Há mais tempo do que merecia ter envelhecido o relato, vi . Uma rainha de passagem por avenida de minha ilha-cidade. Não a rainha britânica, embora seu cabelo também fossem caracóis anêmicos. Tampouco Ana Bolena, a de Sabá, ou rainhas do naipe. Era, sim, a monarca dum reino ignóbil, cercado por muros raramente transpostos. Assentada sobre trono cuja rota sequência de degraus eram pés de uma esquálida movelaria, a dama, a caráter, exibia fúnebres variações de cinza e marrom em seu traje, bem aos tons da calçada. Cobrindo as anáguas, primoroso recato, profuso retorcido de panos em claro-escuro barroco frustrava os ventos matinais, furiosos na ocasião. O esplendor da senhora, enfim, sobremaneira excedia o dos cavalheiros estirados no mármore, ao redor.  No conjunto, ela se erigia, honrosamente envergada, seu cheiro destilando passantes que se aproximavam, passantes que não. Único traço de falibilidade, como leito dum rio abatido, sua pele denunciava a idade avançada. Raios de sol pincelavam-na, refletindo na fuligem brilhante e no espírito sem brilho.

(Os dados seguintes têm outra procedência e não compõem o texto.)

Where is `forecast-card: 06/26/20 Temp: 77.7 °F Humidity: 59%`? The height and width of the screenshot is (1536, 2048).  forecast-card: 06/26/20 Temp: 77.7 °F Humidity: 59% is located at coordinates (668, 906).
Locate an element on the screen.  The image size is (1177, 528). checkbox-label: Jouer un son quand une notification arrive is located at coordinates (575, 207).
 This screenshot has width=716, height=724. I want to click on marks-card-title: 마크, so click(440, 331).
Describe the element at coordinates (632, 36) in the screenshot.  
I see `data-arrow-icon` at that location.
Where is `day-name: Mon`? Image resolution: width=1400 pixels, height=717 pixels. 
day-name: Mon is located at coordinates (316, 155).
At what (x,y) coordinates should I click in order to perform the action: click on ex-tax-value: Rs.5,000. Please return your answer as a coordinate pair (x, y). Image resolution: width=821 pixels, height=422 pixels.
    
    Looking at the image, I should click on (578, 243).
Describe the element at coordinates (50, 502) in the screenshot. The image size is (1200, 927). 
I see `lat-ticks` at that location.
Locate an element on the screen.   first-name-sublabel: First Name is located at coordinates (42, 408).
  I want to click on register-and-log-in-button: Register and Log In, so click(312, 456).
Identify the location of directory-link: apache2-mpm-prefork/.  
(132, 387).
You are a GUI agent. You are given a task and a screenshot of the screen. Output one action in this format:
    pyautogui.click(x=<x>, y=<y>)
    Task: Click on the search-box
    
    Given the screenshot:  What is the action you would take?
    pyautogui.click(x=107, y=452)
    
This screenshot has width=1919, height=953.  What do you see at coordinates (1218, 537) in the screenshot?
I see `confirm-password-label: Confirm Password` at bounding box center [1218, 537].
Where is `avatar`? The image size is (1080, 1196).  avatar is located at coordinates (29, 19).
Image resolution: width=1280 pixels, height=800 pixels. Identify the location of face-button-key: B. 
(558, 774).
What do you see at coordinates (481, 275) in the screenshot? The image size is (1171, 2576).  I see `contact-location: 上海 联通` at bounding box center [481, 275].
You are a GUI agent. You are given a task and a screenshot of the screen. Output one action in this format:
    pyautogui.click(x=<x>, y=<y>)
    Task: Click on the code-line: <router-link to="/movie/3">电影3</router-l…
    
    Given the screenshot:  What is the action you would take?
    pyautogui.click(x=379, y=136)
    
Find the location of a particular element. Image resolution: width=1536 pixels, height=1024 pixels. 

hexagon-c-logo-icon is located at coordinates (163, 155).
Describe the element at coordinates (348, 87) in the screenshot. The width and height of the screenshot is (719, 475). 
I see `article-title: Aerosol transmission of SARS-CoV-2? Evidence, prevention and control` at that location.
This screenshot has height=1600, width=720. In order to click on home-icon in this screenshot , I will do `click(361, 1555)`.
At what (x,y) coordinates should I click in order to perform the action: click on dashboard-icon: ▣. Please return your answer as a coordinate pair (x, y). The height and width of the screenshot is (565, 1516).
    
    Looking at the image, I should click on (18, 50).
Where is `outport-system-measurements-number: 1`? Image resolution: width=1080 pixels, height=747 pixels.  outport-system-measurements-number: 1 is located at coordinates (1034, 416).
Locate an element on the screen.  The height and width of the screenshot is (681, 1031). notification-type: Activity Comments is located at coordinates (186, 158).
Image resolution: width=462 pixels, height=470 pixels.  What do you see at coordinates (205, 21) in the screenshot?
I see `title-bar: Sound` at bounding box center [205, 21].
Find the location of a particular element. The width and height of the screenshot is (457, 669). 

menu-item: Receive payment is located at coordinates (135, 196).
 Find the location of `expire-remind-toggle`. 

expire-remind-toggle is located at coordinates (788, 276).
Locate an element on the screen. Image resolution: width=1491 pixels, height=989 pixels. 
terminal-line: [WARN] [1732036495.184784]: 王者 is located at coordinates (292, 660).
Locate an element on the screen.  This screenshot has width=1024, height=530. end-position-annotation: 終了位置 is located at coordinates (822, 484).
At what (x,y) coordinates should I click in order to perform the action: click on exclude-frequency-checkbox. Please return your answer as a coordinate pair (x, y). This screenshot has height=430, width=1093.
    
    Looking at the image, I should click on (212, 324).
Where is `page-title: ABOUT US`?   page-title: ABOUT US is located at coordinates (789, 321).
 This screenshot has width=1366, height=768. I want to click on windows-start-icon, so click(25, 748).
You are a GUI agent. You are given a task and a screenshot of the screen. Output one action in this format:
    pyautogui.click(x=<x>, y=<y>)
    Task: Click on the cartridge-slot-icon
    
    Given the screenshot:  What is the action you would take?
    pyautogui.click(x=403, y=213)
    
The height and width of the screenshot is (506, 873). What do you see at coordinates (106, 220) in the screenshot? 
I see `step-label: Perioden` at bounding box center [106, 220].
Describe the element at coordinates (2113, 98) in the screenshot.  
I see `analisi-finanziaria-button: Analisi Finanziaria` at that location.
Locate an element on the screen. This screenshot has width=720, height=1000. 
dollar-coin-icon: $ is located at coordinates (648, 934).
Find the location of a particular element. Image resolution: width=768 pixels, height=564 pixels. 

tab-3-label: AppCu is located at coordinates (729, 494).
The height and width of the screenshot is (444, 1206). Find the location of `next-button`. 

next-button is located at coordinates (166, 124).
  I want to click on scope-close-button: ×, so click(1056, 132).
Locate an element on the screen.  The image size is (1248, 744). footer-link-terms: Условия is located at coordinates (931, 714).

Perdida em plácidos pensamentos, perscrutava o Leste. Melancólica, num descuido, cedeu-me o olhar, deixando entrever o que via. Dívidas. Decepções. Planos mortos. Palavras de morte. O homem. O medo. A aurora, do berço dourado, falava com a mulher, que comigo falava através de seus olhos.

Pobre coitada, pensei. Seu borborigmo era o amassar de papeis que ela quis escrever, encenar, mas que escaparam das mãos, então estendidas, não para serem beijadas. Não lhe restara papel senão o de mendigar tempo para esquecer.

Mas eu logo esqueceria. Nunca mais veria a distinta figura, apesar de casadas minha rotina e a avenida. Decerto, o estica e encolhe de sua sombra corcunda à luz do sol encontrou a pausa da ampulheta. A mulher partiu. E ninguém se importou se ela pôde esquecer.